Climate data for Surendranagar (1991–2020)
| Month | Jan | Feb | Mar | Apr | May | Jun | Jul | Aug | Sep | Oct | Nov | Dec | Year |
| Record high °C (°F) | 35.0 (95.0) | 39.0 (102.2) | 43.3 (109.9) | 45.7 (114.3) | 47.8 (118.0) | 45.8 (114.4) | 40.7 (105.3) | 37.6 (99.7) | 41.0 (105.8) | 40.7 (105.3) | 38.5 (101.3) | 36.3 (97.3) | 47.8 (118.0) |
| Mean daily maximum °C (°F) | 28.3 (82.9) | 31.8 (89.2) | 36.2 (97.2) | 40.3 (104.5) | 42.2 (108.0) | 39.4 (102.9) | 34.4 (93.9) | 32.5 (90.5) | 33.6 (92.5) | 33.6 (92.5) | 34.0 (93.2) | 29.9 (85.8) | 35.0 (95.0) |
| Mean daily minimum °C (°F) | 13.2 (55.8) | 16.1 (61.0) | 20.6 (69.1) | 24.7 (76.5) | 27.0 (80.6) | 28.0 (82.4) | 26.8 (80.2) | 25.8 (78.4) | 25.1 (77.2) | 24.0 (75.2) | 19.4 (66.9) | 14.9 (58.8) | 22.2 (72.0) |
| Record low °C (°F) | 5.7 (42.3) | 5.2 (41.4) | 11.9 (53.4) | 13.8 (56.8) | 15.2 (59.4) | 21.8 (71.2) | 21.7 (71.1) | 21.6 (70.9) | 21.7 (71.1) | 16.1 (61.0) | 11.1 (52.0) | 5.0 (41.0) | 5.0 (41.0) |
| Average rainfall mm (inches) | 0.2 (0.01) | 0.0 (0.0) | 0.9 (0.04) | 2.2 (0.09) | 0.2 (0.01) | 70.4 (2.77) | 196.8 (7.75) | 160.7 (6.33) | 139.4 (5.49) | 21.0 (0.83) | 2.1 (0.08) | 0.7 (0.03) | 594.7 (23.41) |
| Average rainy days | 0.0 | 0.0 | 0.1 | 0.3 | 0.0 | 4.0 | 7.1 | 7.5 | 6.1 | 1.2 | 0.2 | 0.2 | 26.7 |
| Average relative humidity (%) (at 17:30 IST) | 34 | 28 | 22 | 21 | 23 | 44 | 64 | 68 | 63 | 42 | 40 | 37 | 40 |
Source: India Meteorological Department

== Etymology ==
Dudhrej was originally a nes (hamlet) settled by the Charanas. One Shastam Swami wanted a temple to be built on the bank of the tank, so he started a shrine. The Charan ladies of the village would pour milk (dudh) over a particular place at the shrine due to which the place began to be known as Dudhrej.

==Demographics==
As of 2001 India census, Dudhrej had a population of 156,417. Males constitute 52% of the population and females 48%. Dudhrej has an average literacy rate of 71%, higher than the national average of 59.5%: male literacy is 77%, and female literacy is 64%. In Dudhrej, 12% of the population is under 6 years of age.

==Religious importance==

Vadwala Mandir of Rabari community and Mandavrayji Dada Mandir of Rajput community is situated here.
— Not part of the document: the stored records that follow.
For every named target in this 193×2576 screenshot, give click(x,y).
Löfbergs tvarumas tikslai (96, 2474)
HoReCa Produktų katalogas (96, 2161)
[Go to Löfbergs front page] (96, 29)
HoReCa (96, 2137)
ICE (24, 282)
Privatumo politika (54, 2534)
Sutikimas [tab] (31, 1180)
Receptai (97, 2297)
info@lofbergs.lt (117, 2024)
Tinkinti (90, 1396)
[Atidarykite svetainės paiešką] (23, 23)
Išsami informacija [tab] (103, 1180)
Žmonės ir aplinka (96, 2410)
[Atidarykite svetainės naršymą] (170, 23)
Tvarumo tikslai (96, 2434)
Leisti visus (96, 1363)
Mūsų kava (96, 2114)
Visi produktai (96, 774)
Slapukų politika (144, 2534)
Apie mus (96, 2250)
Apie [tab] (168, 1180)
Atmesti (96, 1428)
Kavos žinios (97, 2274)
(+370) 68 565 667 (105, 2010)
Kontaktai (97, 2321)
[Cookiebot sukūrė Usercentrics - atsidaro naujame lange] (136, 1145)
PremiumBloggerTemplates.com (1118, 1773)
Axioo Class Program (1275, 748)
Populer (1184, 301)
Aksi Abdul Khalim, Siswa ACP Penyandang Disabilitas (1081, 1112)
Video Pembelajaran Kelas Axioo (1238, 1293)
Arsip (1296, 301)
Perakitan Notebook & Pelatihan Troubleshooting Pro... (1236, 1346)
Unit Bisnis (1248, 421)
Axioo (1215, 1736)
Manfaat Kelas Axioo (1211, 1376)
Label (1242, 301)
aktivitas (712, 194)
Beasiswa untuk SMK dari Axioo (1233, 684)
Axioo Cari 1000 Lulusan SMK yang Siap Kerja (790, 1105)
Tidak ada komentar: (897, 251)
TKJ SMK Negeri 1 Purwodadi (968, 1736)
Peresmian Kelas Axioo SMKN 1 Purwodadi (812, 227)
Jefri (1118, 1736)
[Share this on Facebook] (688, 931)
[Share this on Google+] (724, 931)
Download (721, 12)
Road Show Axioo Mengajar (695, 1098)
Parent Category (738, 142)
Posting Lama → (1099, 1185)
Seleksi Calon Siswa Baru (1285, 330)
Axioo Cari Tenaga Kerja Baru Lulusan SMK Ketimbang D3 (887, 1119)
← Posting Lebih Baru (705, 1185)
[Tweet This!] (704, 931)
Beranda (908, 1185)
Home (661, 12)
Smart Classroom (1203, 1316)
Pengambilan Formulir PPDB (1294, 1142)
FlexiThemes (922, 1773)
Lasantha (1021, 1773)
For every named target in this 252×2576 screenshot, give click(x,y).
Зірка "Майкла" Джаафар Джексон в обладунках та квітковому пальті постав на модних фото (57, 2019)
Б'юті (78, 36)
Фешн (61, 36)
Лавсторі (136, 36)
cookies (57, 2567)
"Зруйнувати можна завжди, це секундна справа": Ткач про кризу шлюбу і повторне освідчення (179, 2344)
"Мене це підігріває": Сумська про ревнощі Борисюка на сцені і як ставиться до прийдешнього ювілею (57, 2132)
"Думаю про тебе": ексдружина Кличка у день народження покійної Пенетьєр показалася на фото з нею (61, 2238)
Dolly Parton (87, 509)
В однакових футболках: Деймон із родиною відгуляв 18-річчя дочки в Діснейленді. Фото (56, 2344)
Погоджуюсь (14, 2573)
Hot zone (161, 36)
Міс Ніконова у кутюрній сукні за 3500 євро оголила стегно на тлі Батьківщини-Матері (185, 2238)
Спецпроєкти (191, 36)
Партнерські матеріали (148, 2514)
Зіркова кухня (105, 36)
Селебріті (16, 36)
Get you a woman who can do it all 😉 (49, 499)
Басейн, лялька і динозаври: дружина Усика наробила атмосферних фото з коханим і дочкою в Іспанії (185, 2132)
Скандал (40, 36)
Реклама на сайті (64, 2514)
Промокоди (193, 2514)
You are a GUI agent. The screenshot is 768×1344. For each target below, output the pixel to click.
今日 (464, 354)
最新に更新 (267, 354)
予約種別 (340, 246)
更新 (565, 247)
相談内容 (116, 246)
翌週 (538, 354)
Shri Vadwala Mandir Dudharejdham is located in Wadhwan taluka of Surendranagar district, five kilometers north of Surendranagar village, on the road to Dhrangadhra in the north. In Dudhrej village, in the tradition of Acharya, with the inspiration of the 31st disciple Shri Nilkanthaswamy and with the auspicious blessings Shri Vaishnu's  Shri Vatapati (Vadvala Dev) Bhagwan is located. His deity is Ayodhyapati Lord Shri Ramchandraji and he is known as Shri Vatapati or Vadwala all over Gujarat as well as outside Gujarat.

The Surendranagar Trimandir is located 17.1 km away from the city of Surendranagar (Gujarat), near Lok Vidhyalaya, on Muli Road.